Eso sí, muchos recurren a cuatro lugares comunes: la excesiva abundancia de leyes educativas, la falta de preparación del profesorado, el descrédito de la cultura del esfuerzo en detrimento de la excelencia… Lo más lamentable es que los políticos, secundados por algunos medios, se han servido de la educación para sus guerras culturales. Como señala Carlos Magro, experto en políticas educativas: «Da igual lo que digan los datos, lo importante es que nada estropee tu relato». «Todo un lenguaje de catástrofe y ruina». «La inmersión lingüística pasa factura en Cataluña y en País Vasco».

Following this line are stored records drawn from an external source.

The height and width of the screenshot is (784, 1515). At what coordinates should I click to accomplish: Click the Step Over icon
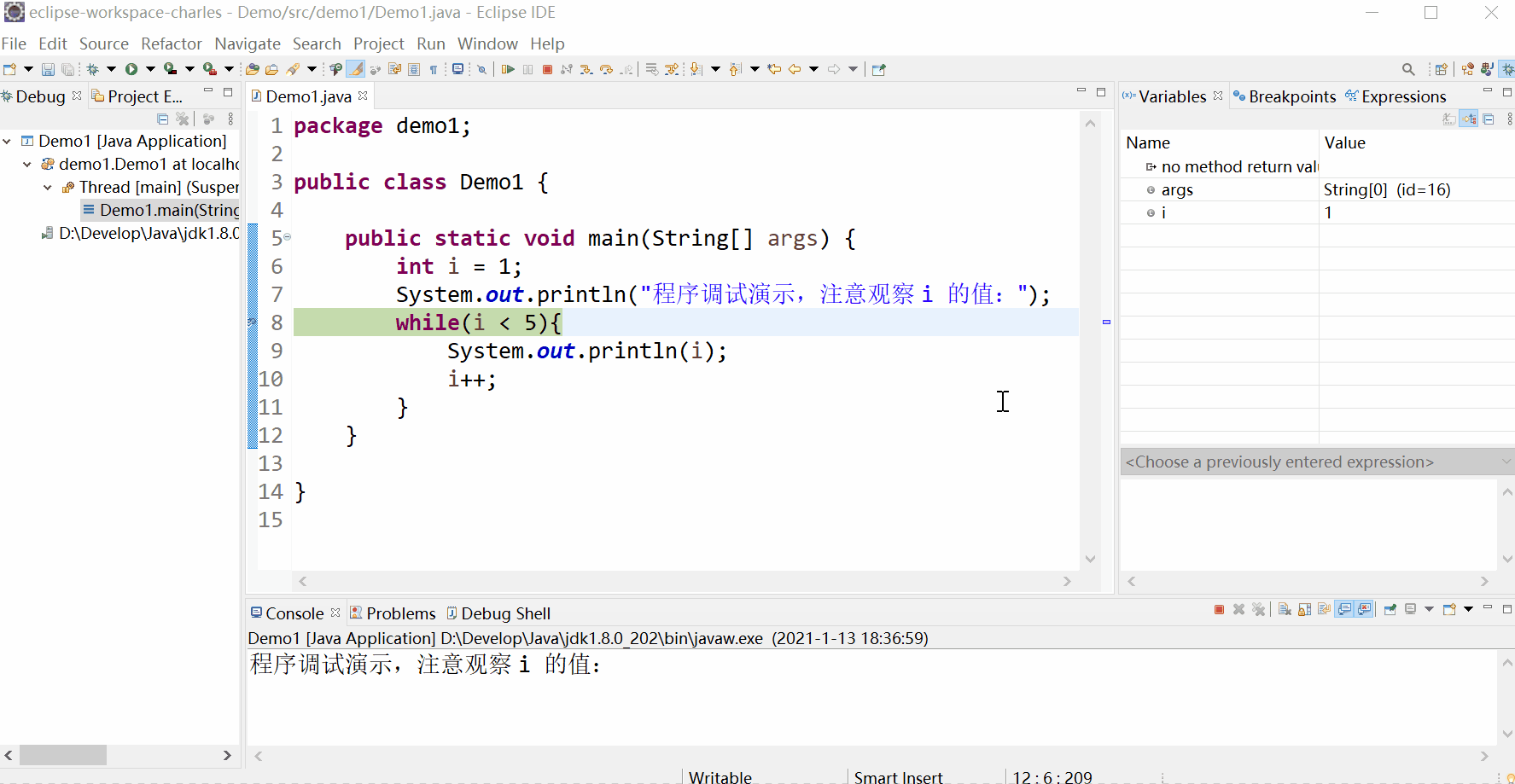[606, 69]
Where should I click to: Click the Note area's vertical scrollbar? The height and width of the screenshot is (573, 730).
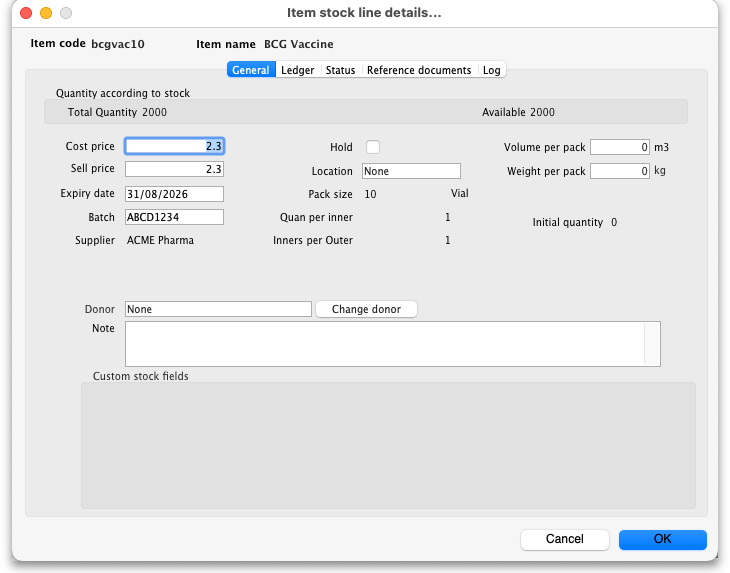coord(652,343)
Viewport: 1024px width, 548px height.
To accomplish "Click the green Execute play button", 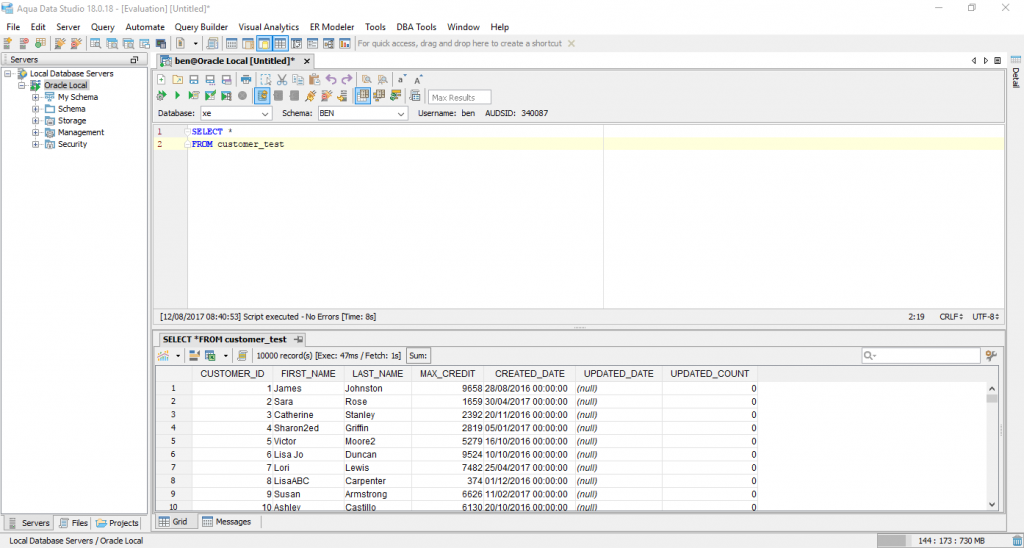I will tap(177, 96).
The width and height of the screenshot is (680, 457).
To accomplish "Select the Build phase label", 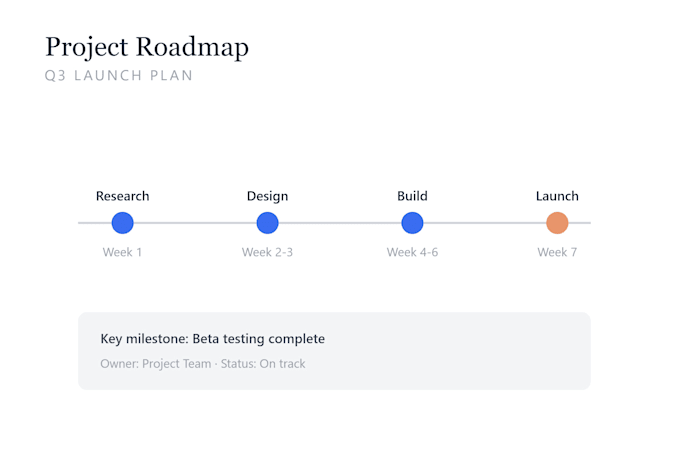I will click(x=412, y=196).
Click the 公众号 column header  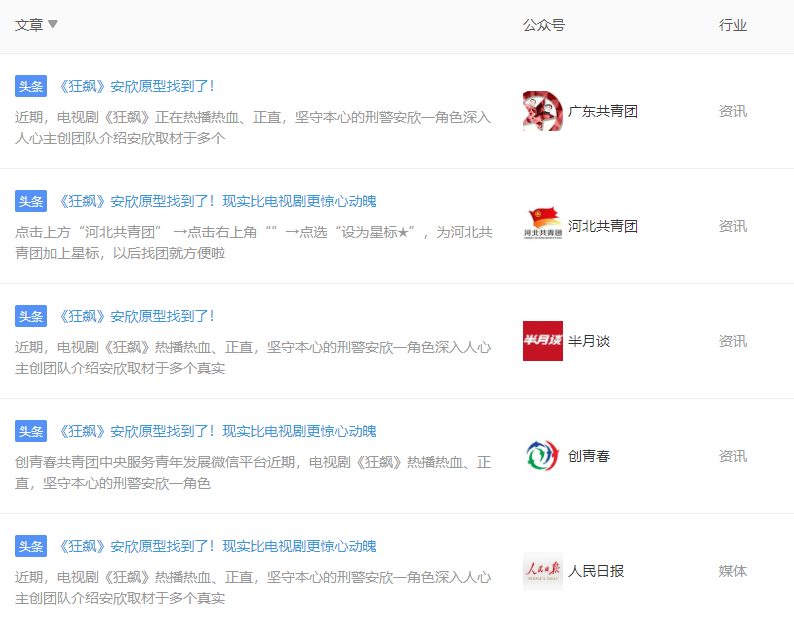[x=543, y=25]
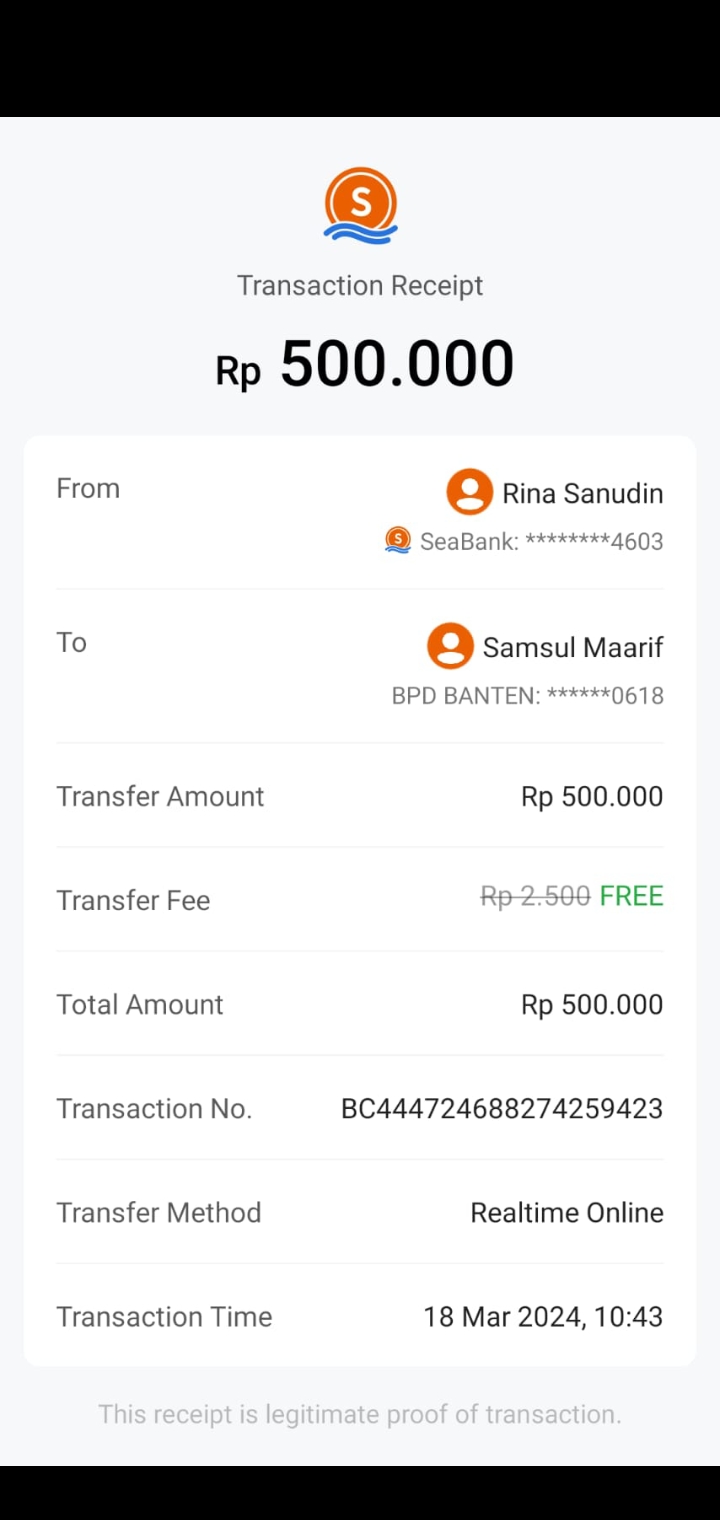Tap the Transaction No. row label
The height and width of the screenshot is (1520, 720).
(154, 1109)
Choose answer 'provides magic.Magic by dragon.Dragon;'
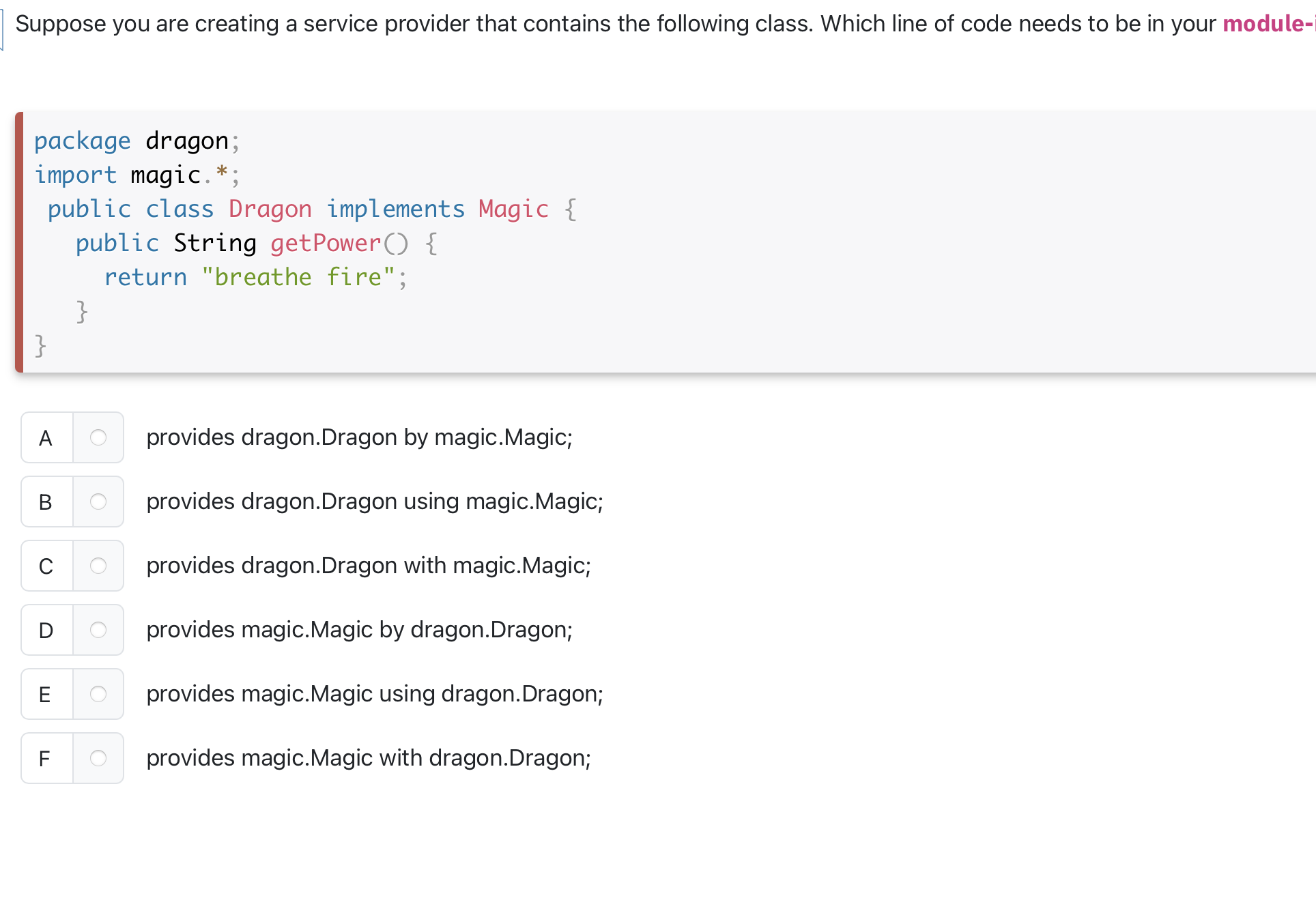The image size is (1316, 913). (x=359, y=630)
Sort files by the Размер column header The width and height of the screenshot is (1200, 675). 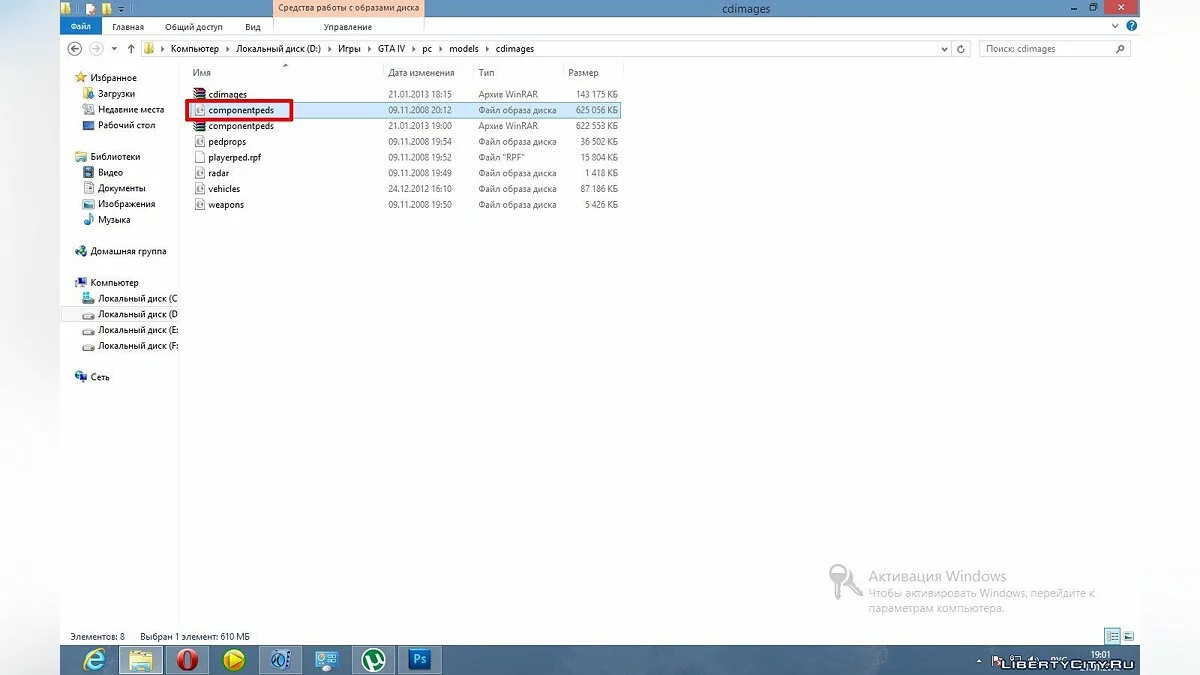[x=583, y=72]
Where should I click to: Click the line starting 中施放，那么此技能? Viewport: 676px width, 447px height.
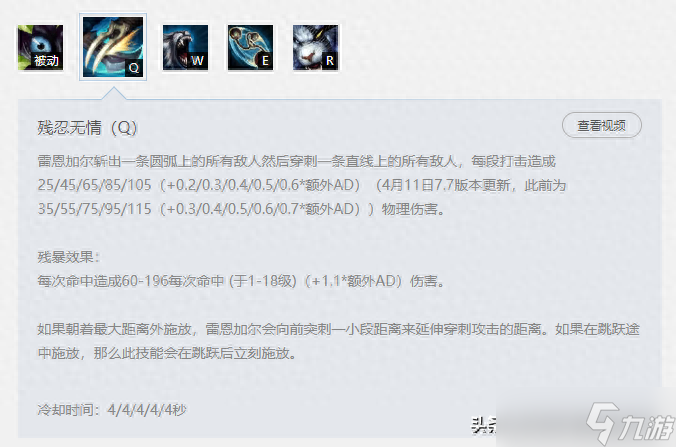[x=167, y=353]
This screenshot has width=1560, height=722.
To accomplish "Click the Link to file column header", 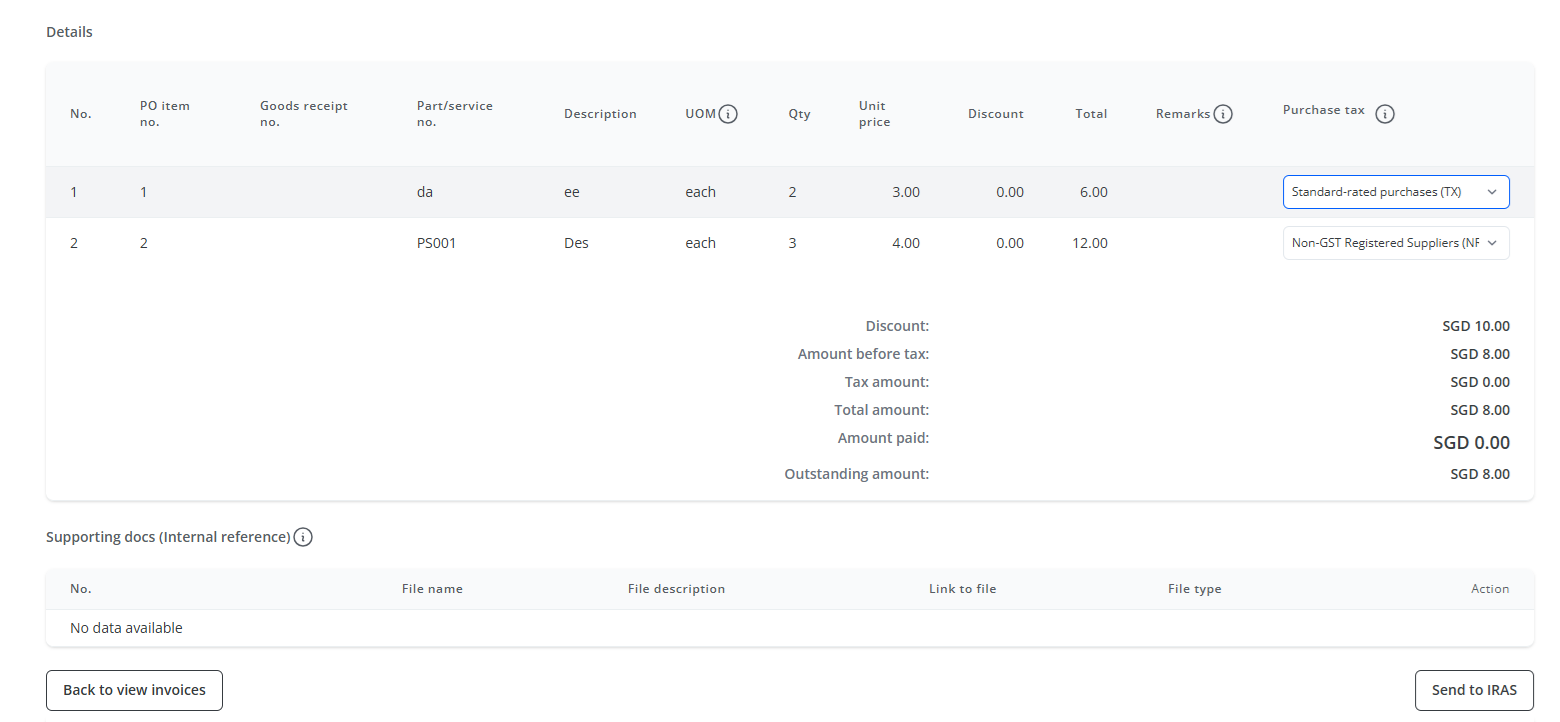I will tap(962, 589).
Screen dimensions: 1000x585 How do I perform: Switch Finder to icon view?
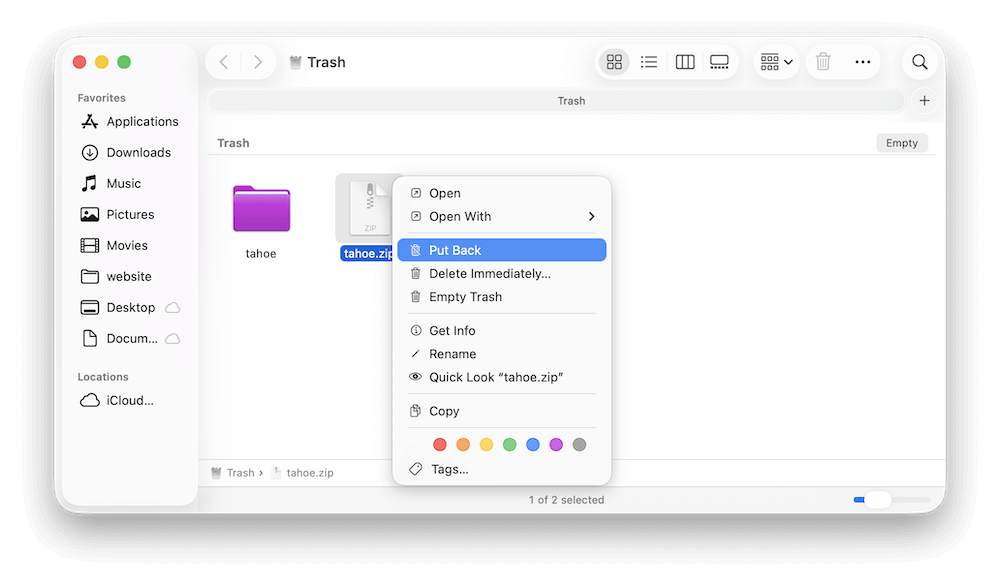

Nada nuevo bajo el sol. El académico, Francisco Ayala ya nos advirtió: «El español acostumbra a creer que lo sabe todo. Lo más sospechoso es que nadie se sorprende de tal desfachatez». Según Antonio Machado: «Los que están siempre de vuelta de todo, son los que nunca han ido a ninguna parte». Kant decía que se mide la inteligencia de un individuo por la cantidad de incertidumbres que es capaz de soportar.

Termino recurriendo a Cañuelo, editor del periódico El Censor de fines del siglo XVIII, un ejemplo perfecto de lo que fue la labor de la Ilustración. Fue secuestrado y prohibido en tres ocasiones (1781, 1783 y 1785) hasta su definitiva retirada de la circulación en 1787, mientras su autor Cañuelo era procesado y obligado a abjurar de sus «errores» por la Inquisición. La estructura del diario era muy sencilla.

Los artículos, denominados Discursos, iban precedidos por una cita latina, sobre todo, de las sátiras de Horacio y Juvenal. Un ejemplo: Multi ad scientiam peruenissent, si se illuc peruenisse, non putassen: «Hubieran muchos llegado a ser sabios, si no se imaginaran serlo ya». (Variante de la frase de Cicerón: Multi ad scientiam pervenissent, nisi se jam pervenisse credidissent). De su número 160 de 1781 es la cita: Que España ha sido en todos tiempos, es y será hasta la consumación de los siglos docta y sabia, y que si algo se ignora en ella es justamente lo que no conviene saber.